Welche Blüten der absolute Wille zu Aufrüstung und militärischer Stärke treiben kann, hat am 23. März der ARD-Hauptstadtkorrespondent Georg Stempfle in einem Kommentar in den Tagesthemen verdeutlicht. Angekündigt wird sein Kommentar mit dem Thema der Generaldebatte, also der politischen Debatte im Bundestag über den künftigen Bundeshaushalt und die damit einhergehende politische Entscheidung, welcher Arbeitsbereich bzw. welches Ministerium welche finanziellen Handlungsspielräume haben wird.

Diese politische Debatte missfiel dem Kommentator allerdings grundlegend. Er zweifelt daran, ob die Politik den Ernst der Lage begriffen habe. Während er die Zeitenwenderede von Kanzler Scholz als historisch lobt, schaut er mit Verachtung auf die Fraktionen von SPD und Grünen, die plötzlich mitdiskutieren wollen, was die Regierung so treibt. Die Parlamentarier*innen sollen zu Abnickern von großen Reden und ihren weitreichenden Konsequenzen werden – 100 zusätzliche Milliarden für die Bundeswehr inklusive.

Gerade warm geworden, macht Stempfle auch vor Minister*innen der Regierung nicht halt.
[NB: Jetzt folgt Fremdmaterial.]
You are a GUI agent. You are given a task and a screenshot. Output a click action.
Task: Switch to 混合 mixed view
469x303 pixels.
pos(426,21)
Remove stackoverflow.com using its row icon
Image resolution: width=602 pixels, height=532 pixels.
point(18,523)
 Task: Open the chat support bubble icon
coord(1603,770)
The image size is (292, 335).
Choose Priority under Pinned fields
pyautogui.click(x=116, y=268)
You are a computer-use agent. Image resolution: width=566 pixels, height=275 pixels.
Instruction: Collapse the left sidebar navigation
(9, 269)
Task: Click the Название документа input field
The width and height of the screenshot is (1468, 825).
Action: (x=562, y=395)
So solle, folgt man seiner Meinung, nicht Verteidigungsministerin Lambrecht die Mängel bei der Bundeswehr finden und abstellen, sondern der höchste Militär im Staatet – der Generalinspekteur. Seine Aufgabe solle es sein, zwei Dinge herauszufinden: “Was brauchen wir, um in wenigen Jahren einsatzfähige Brigaden zu haben. Also Männer und Frauen, die dieses Land im Ernstfall militärisch verteidigen können.” Und: “Wie müssen das Verteidigungsministerium und die Bundeswehr umorganisiert werden, um endlich effizient zu sein.“ Ginge es nach Stempfles Kopf, würde die Verteidigungsministerin sich derweil damit beschäftigen, die Reihen in der SPD zu schließen. Die Kontrolle der Militärs durch Parlament und Regierung hält er anscheinend für überflüssigen Ballast aus vergangenen Zeiten. Damit stellt Stempfle nicht nur das Verhältnis von Parlament und Regierung, sondern auch von Politik und Militär auf den Kopf.
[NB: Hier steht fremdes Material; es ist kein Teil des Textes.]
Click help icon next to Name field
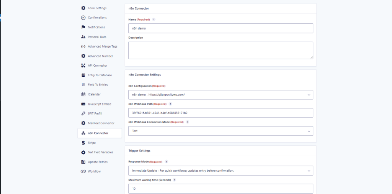Viewport: 392px width, 194px height. point(154,19)
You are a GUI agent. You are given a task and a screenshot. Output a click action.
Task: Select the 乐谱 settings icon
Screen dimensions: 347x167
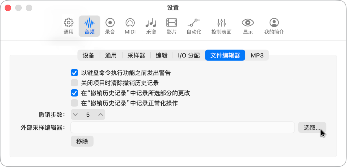click(x=151, y=25)
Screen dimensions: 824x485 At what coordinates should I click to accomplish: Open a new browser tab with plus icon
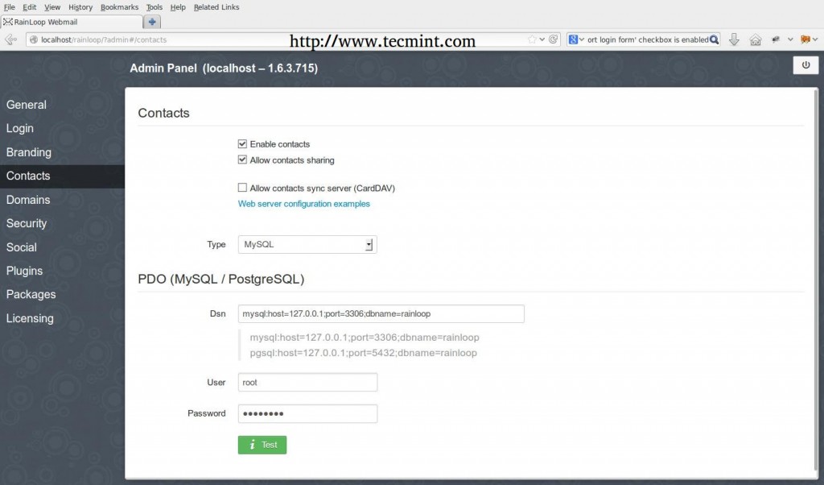(151, 22)
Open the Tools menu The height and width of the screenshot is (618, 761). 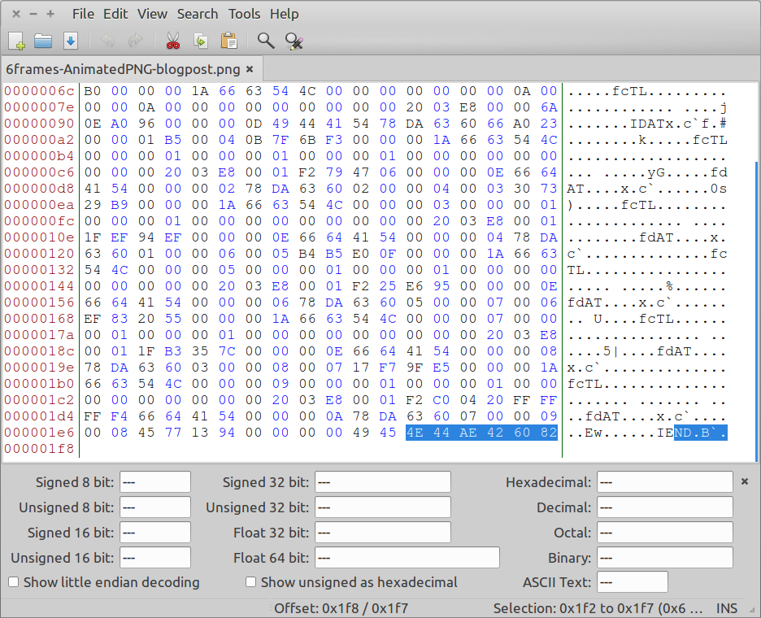tap(244, 14)
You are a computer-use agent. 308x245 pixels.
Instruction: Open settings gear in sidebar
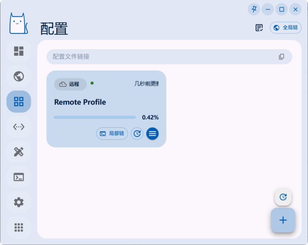point(19,202)
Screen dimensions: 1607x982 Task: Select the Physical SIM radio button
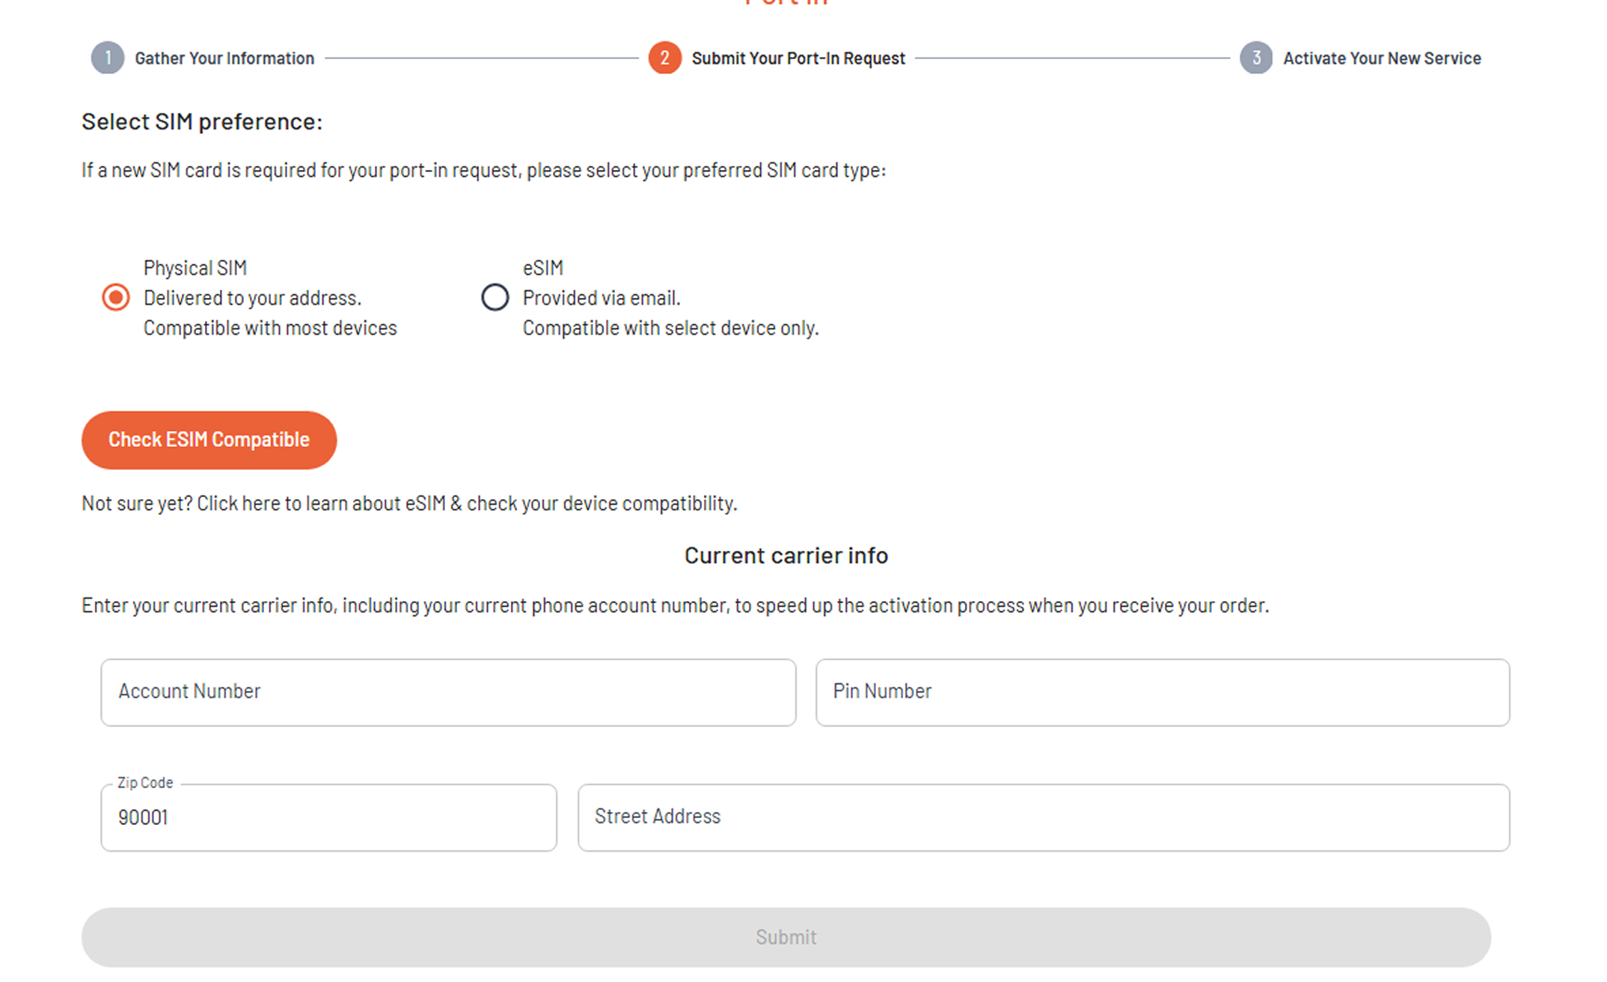pyautogui.click(x=115, y=297)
Damit aber nicht genug, Stempfle holt noch zu einem weiteren Schlag aus: Die Umsetzung der historischen Zeitenwende verlange einen Mentalitätswechsel bei Politiker*innen und Bürger*innen. Und schließt mit dem Satz: “Wer den [Mentalitätswandel] nicht vollzieht gefährdet die Sicherheit Deutschlands.”

Mit diesem rethorischen versuch alle Abweichler*innen, wenn auch nicht wörtlich, als “Volksverräter” zu brandmarken, legt Stempfle die Axt an elementare Grundrechte wie Mandatsfreiheit, Meinungsfreiheit und auch die ihn selbst betreffende Pressefreiheit.

Damit macht sich Stempfle zum medialen Marktschreier einer autoritären Debatte, die aktuell um sich greift. Diverse Vertreter*innen der vermeintlichen bürgerlichen „Mitte“ unterschiedlicher Couleur zeigen, welches autoritäre Potenzial und welche Gelüste nach militärischer Effizienz in ihren Köpfen schlummern und durch das aktuelle Kriegsgetöse geweckt werden. Für das Ziel der Kriegsbereitschaft sind sie erschreckend schnell bereit das über Bord zu werfen, wofür sie zu kämpfen vorgeben – die Demokratie.